🐛 Introduction to Locust

🔍 What is Locust?

Locust is an open-source Python tool used to perform load testing on web applications.
It allows you to simulate virtual users making HTTP requests to measure the performance of your app or API.

The goal of this tool is to reveal the limits of your application or infrastructure (how many requests can your geospatial API handle before slowing down or crashing?).


Typical Use Cases in Geomatics

  • Testing the performance of a Flask endpoint returning GeoJSON from PostGIS.
  • Evaluating the load a geocoding service can handle.
  • Simulating multiple clients querying a WMS/WFS server.

Installation

pip install locust

Basic locustfile.py Structure

The file simply describes the requests (tasks) a user might make on your system.

from locust import HttpUser, task, between

class GeoApiUser(HttpUser):
    wait_time = between(1, 3)  # seconds between requests

    @task
    def get_geodata(self):
        self.client.get("/api/geojson?bbox=10,45,11,46")

You can define multiple possible tasks in the same file.
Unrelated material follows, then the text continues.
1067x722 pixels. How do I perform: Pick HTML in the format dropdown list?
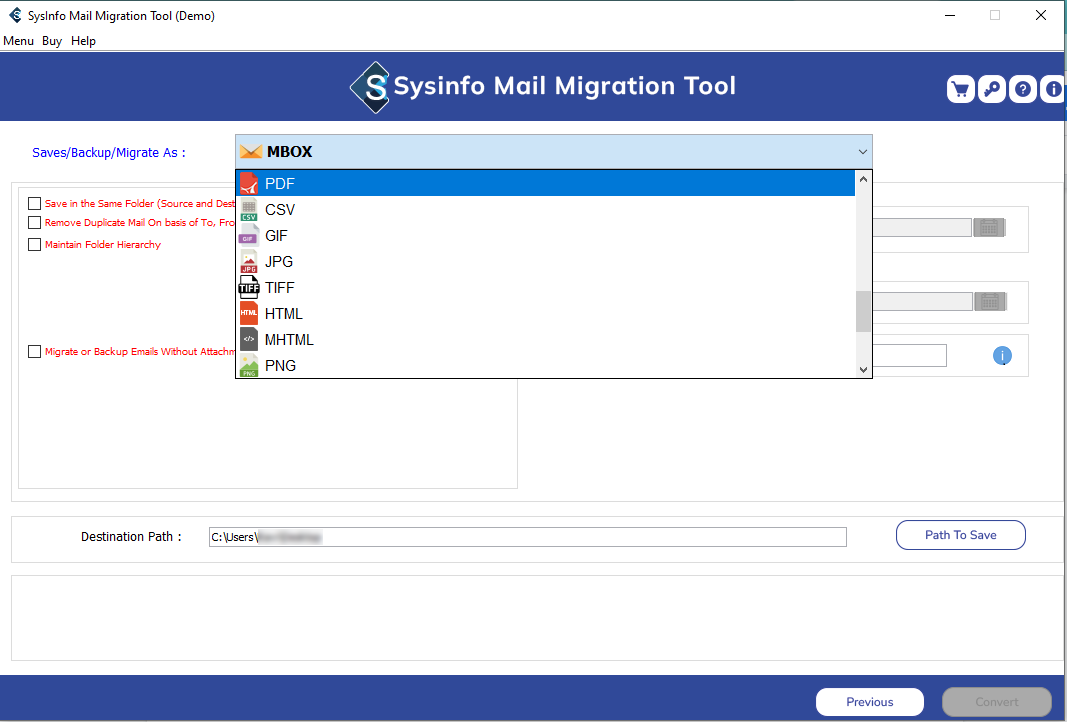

By default, they are called with equal probability. If you’d like to prioritize one action over the others, you can assign a higher weight to a task: @task(5) -> called 5 times more often


Running a Test

From the folder containing locustfile.py:

locust

or

locust -f locustfile.py

Locust provides a simple but powerful web interface, and you can download a test report once the test completes.

Open in browser: http://localhost:8089

If you want to run the tests without a browser, use the --headless mode and set the number of users with -u 1000.

Parameters to set:

  • Number of users: number of virtual clients (e.g., 100)
  • Spawn rate: how many new users per second (e.g., 10)

Understanding the Results

  • Requests per second (RPS): how many requests are sent per second
  • Average response time (ms): average time your API takes to respond
  • Failures: HTTP errors (404, 500, timeout…)

If RPS drops as users increase → your system is likely saturating (server or database bottleneck).

Locust produces charts like the one below (showing API saturation at around 200 users). As more users are added, error rates increase, indicating a bottleneck — either in the application or infrastructure.

Locust Graphs


Example 1: Flask API returning GeoJSON

@task
def get_feature_collection(self):
    self.client.get("/features?bbox=5,45,6,46&limit=100")

Example 2: Simulating WMS requests

@task
def get_wms_map(self):
    url = (
        "/geoserver/wms"
        "?service=WMS&version=1.1.1&request=GetMap"
        "&layers=topographie"
        "&bbox=5,45,6,46"
        "&width=256&height=256"
        "&srs=EPSG:4326&format=image/png"
    )
    self.client.get(url)

Example 3: Simulating GET and POST requests

@task(2)  # Weight of 2: GETs are more frequent
def get_points(self):
    response = self.client.get("/points")
    if response.status_code != 200:
        response.failure(f"GET /points failed with status {response.status_code}")

@task(1)  # Weight of 1: POSTs are less frequent
def add_point(self):
    # Generate random coordinates to simulate diverse input
    longitude = random.uniform(-180, 180)
    latitude = random.uniform(-90, 90)
    name = f"Point_{random.randint(1, 1000)}"
    
    payload = {
        "longitude": longitude,
        "latitude": latitude,
        "name": name
    }
    
    response = self.client.post("/point", json=payload)
    if response.status_code != 200:
        response.failure(f"POST /point failed with status {response.status_code}")

Tips for Effective Testing

  • Use realistic datasets (realistic bbox sizes, query limits, etc.)
  • Test one service at a time
  • Add server-side logs or metrics to correlate slowdowns
  • Compare performance between simple spatial queries and complex joins

Going Further

  • Use on_start() to simulate login sessions (authentication)
  • Vary task weights to simulate real-world user behavior
  • Run Locust in distributed mode to simulate more users. This prevents the local machine from becoming the bottleneck (too much traffic generation).